PsikeArt dergisini öncelikle Hande Koçak'ın 'Bir şairin Yalnızlığı' başlıklı yazısını merak ettiğim için almıştım. Ama "Yalnızlık" üzerine özel bir sayı olan bu dergide merak ettiğim yazı dışında başka güzel yazılar da buldum ve bu sayı başucu dergilerimden biri oldu şimdi.

Hande Koçak'ın yazısı Jean Cocteau'nun "Le Sang d'un Poete" (1930, Bir şairin kanı) filmi ile ilgili ve zihin açıcı bilgilerle yüklü.

Ama dergiyi alırken mütereddit bir haldeydim çünkü derginin kapağında Ertuğrul Özkök ve Ahmet Ümit (her yerde o!) isimlerini görünce normal şartlarda o dergiyi satın almam ve hemen yerine bırakırım (aynı şekilde sinir olduğum bir isim daha var, Elif Şafak adını da bir derginin kapağında görünce almak istemiyorum) ama dediğim gibi bu sayıdaki 'Bir şairin yalnızlığı'nı okumam gerekliydi, iyi ki almışım dergiyi diyorum ama biraz önce adını zikrettiğim şahısların yazıları okumadım, okumayı da düşünmüyorum, bugüne kadar yeterince okudum zaten ve beni heyecanlandırmayan, aksine buz gibi soğuk bir düzen gözeterek yazılmış yazılardan uzak durmam gerekli, yoksa okuma sevgim azalıyor. Keşke kapakta bu isimler olmasaydı, son aylarda hemen her derginin kapağında aynı isimleri görmekten rahatsız oluyorum, ama dergiciler sadece kendi dergilerinin okuru olduklarından olsa gerek sanki o yazarı ilk gören, onunla ilk konuşan onlarmış gibi en basit röportajı bile (en kolay işlerden biri söyleşi yapmak, soru sormak için araştırma bile yapmayanlar var, artık o sırada akıllarına ne gelirse sorup durmalarından belli oluyor) büyütüp kapağa taşıyorlar, ben artık bu isimleri görmekten bıktım, kusma noktasındayım.

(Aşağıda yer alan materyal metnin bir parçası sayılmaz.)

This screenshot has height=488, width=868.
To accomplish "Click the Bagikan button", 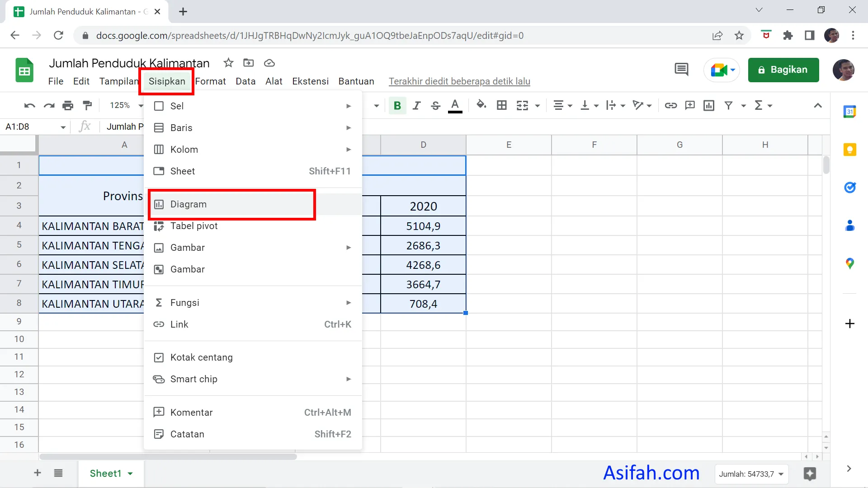I will coord(783,70).
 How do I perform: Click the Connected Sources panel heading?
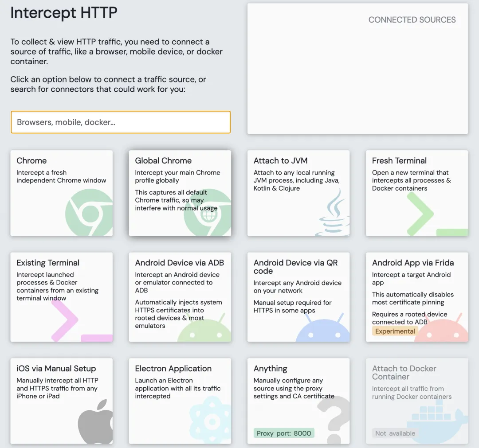coord(412,20)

Fotoğraf üzerinde olduğundan okunması biraz zor olsa da Talat Parman'ın yazısı "bir ergenlik serencamı" hoş bir yazıydı. Ardından Erol Göka'nın "Ömür dalında açan çiçekler" ve İrem Anlı'nın (yine aynı okunma sorunu!) "Kadın olma sürecinin yalnızlığı" yazılarını ilgiyle okudum (gözlerim ağrıyor ama olsun).

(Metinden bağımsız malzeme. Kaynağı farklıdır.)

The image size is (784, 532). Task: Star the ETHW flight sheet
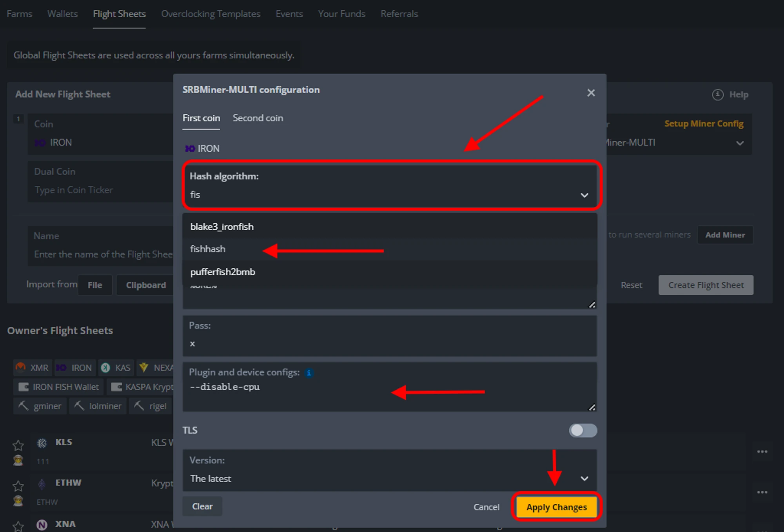(18, 486)
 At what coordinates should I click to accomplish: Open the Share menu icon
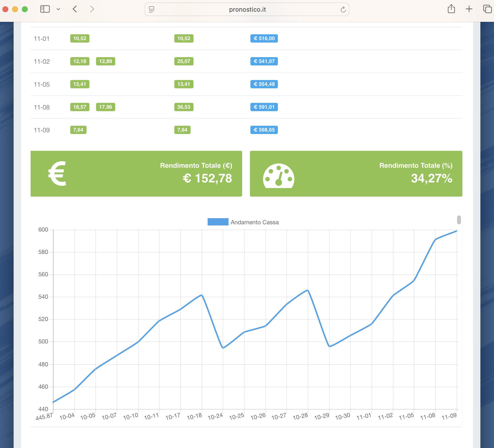[x=451, y=9]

Ahmet İnam'ın yazısı da ilginçti ancak en çok beğendiğim yazılardan biri Meltem Yakın Üldes'in "Tanrı belki gerçekten ölmüştür" başlıklı olan 'Yalnızlığın ve deliliğin sanatı: Art Brut/Ham sanat' üzerine olan ve bu sanatın ilginç örneklerinin yer aldığı yazı oldu. Kapağa Tuba Akyol'un adı yazılacığına Meltem Yakın Üldes yazılmalıydı bence.

Esmahan Aykol'un yalnızlık ve mastürbasyon üzerine olan yazısı da çok iyi ve insanı gıdıklayan cinsten, Ertuğrul Özkök yerine kapağa Esmahan Aykol'un ismi yazılmalıydı.

Dergideki fotoğraflara gelince yazılarla tezat olarak çoğu amatör ve kötü kurgulanmış photosop destekli işler.

Eleştirime rağmen içinde çok güzel yazılar olduğu için bundan sonra dergiyi almak niyetindeyim.